EXERCISE INPUTS

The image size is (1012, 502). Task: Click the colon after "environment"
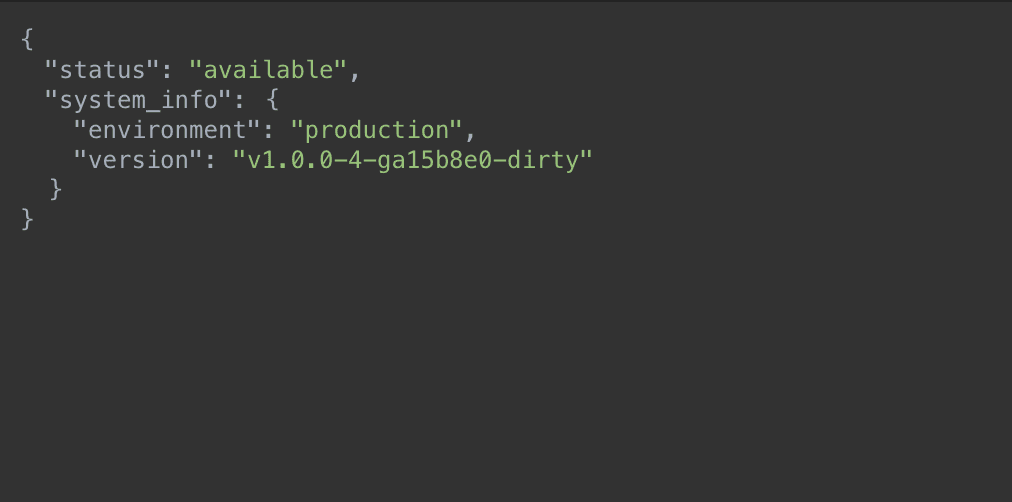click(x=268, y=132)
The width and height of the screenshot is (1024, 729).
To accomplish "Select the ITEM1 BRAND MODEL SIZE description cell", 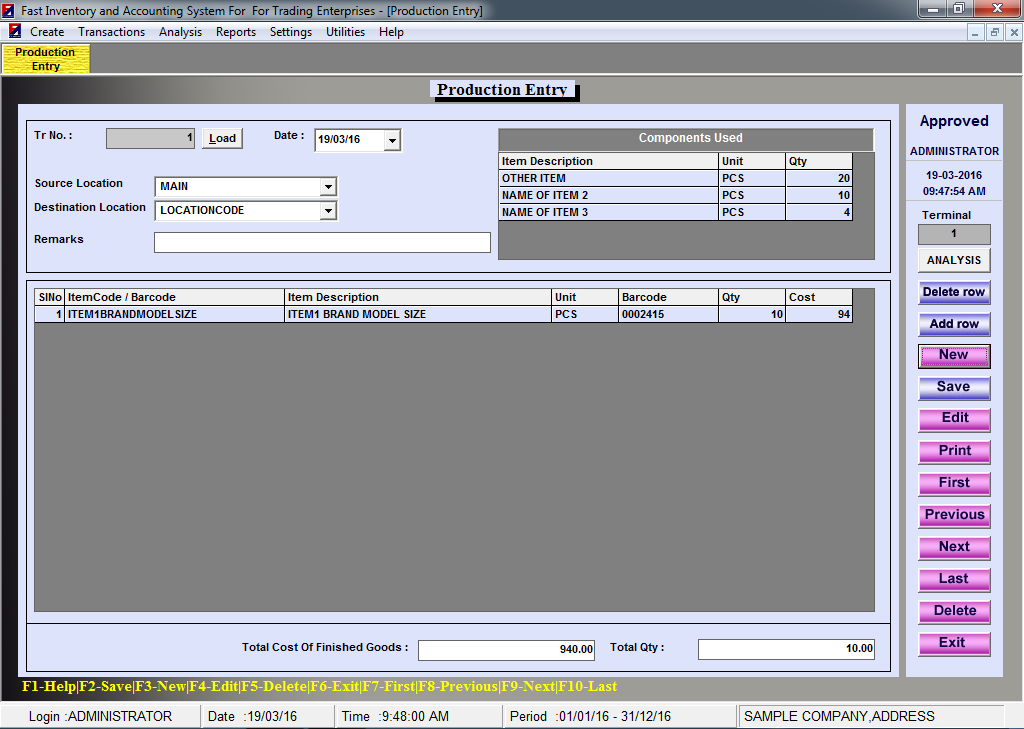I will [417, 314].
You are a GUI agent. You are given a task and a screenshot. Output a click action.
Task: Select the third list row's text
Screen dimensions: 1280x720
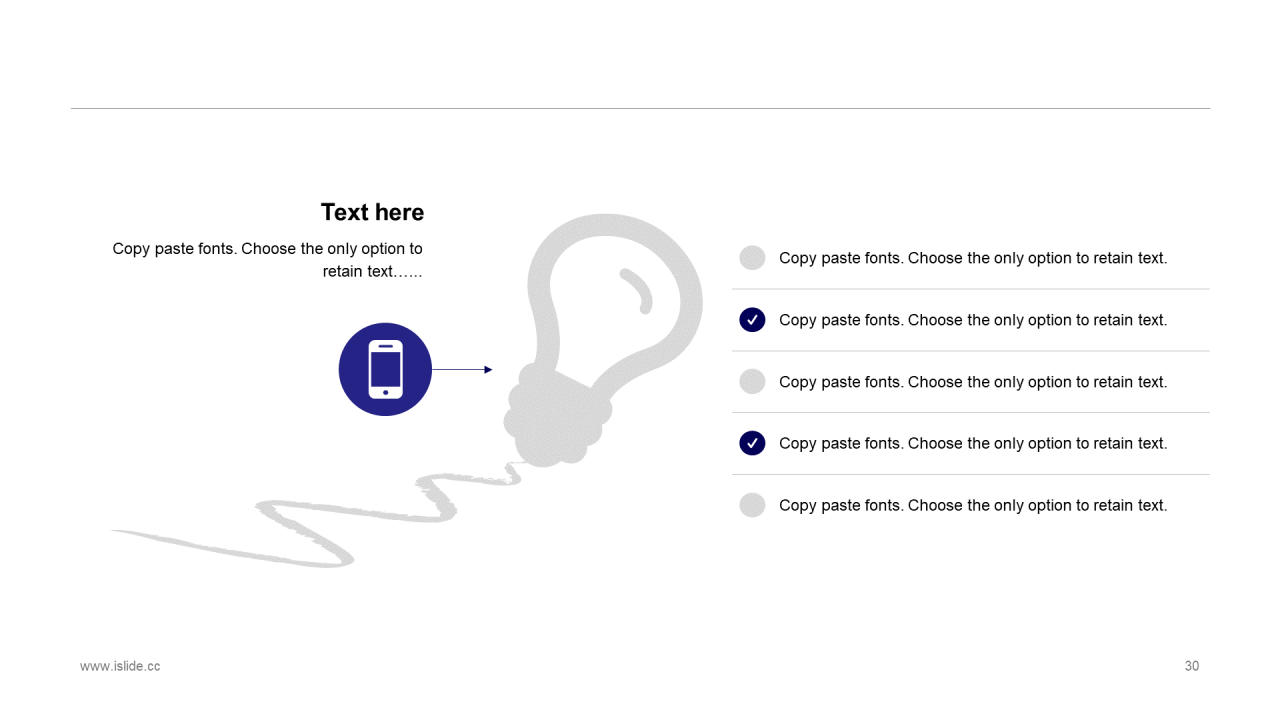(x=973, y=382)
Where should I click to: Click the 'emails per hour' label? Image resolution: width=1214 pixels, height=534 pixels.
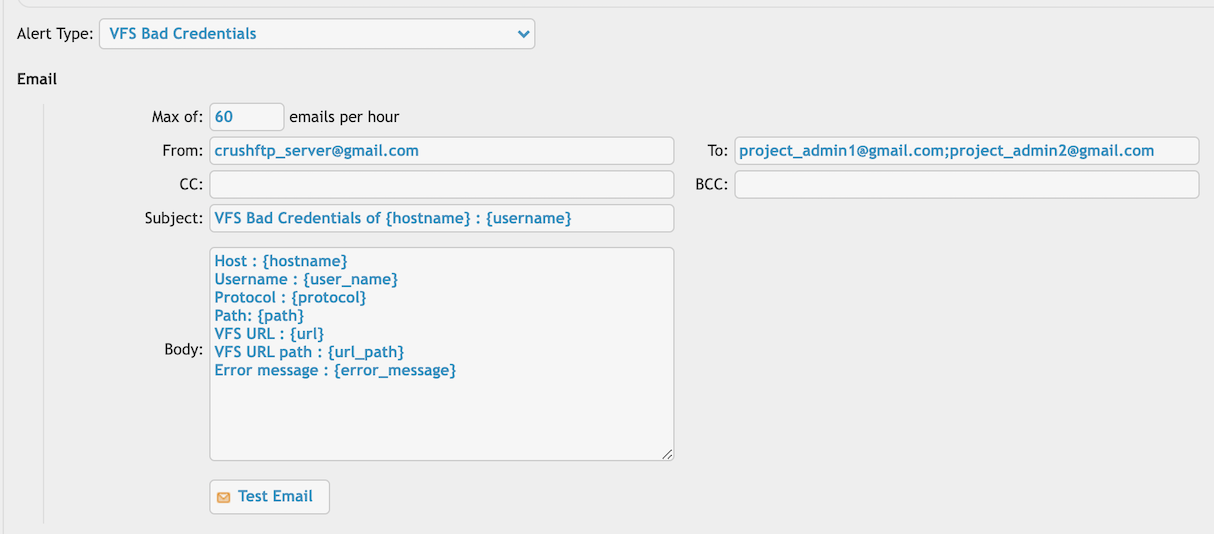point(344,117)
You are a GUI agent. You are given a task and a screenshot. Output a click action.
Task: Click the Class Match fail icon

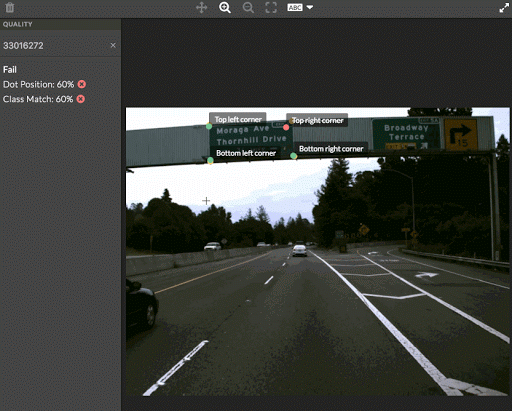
---
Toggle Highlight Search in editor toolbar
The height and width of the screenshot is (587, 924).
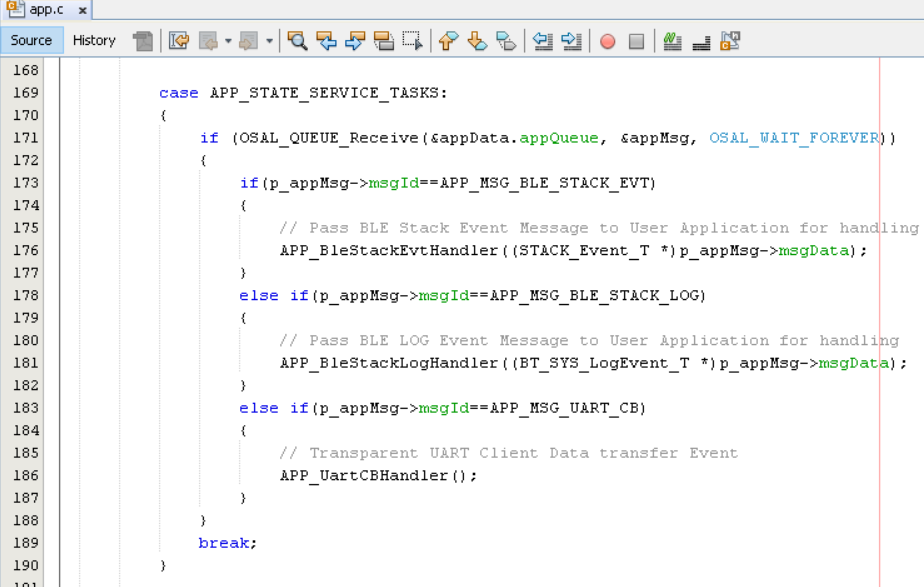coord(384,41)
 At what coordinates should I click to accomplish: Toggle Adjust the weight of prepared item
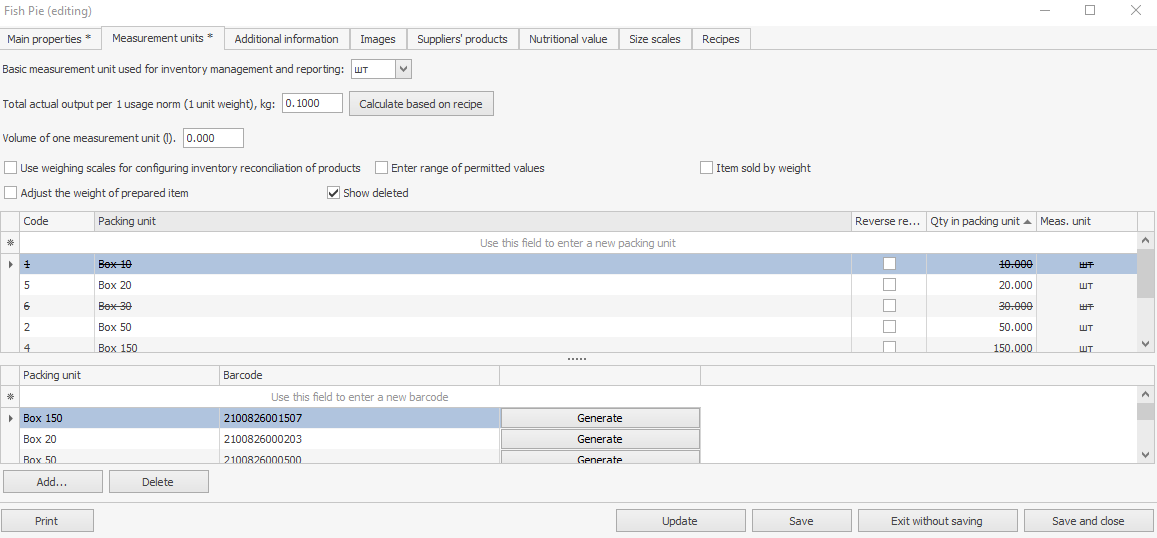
--
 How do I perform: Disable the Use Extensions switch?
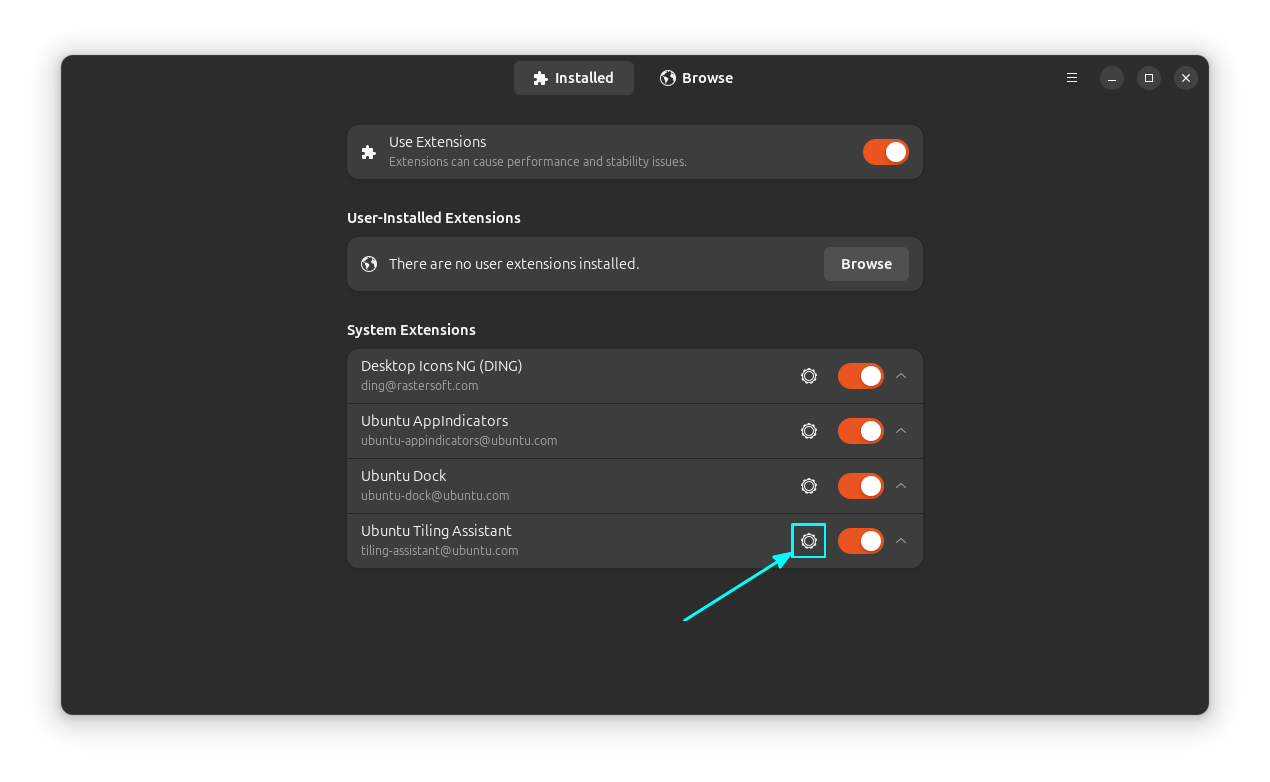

PROBLEM
In the data above, start at the line holding "Screen dimensions: 1280x720" and stop after the line holding "Task: Click the Class Match fail icon"; write out those lines exactly, without pictures.

REPLY TO THE EXERCISE
Screen dimensions: 1280x720
(x=973, y=382)
Where should I click to: Click the 'emails per hour' label? Image resolution: width=1214 pixels, height=534 pixels.
point(344,117)
You are a GUI agent. You are given a task and a screenshot. Output a click action.
Task: Click the Class Match fail icon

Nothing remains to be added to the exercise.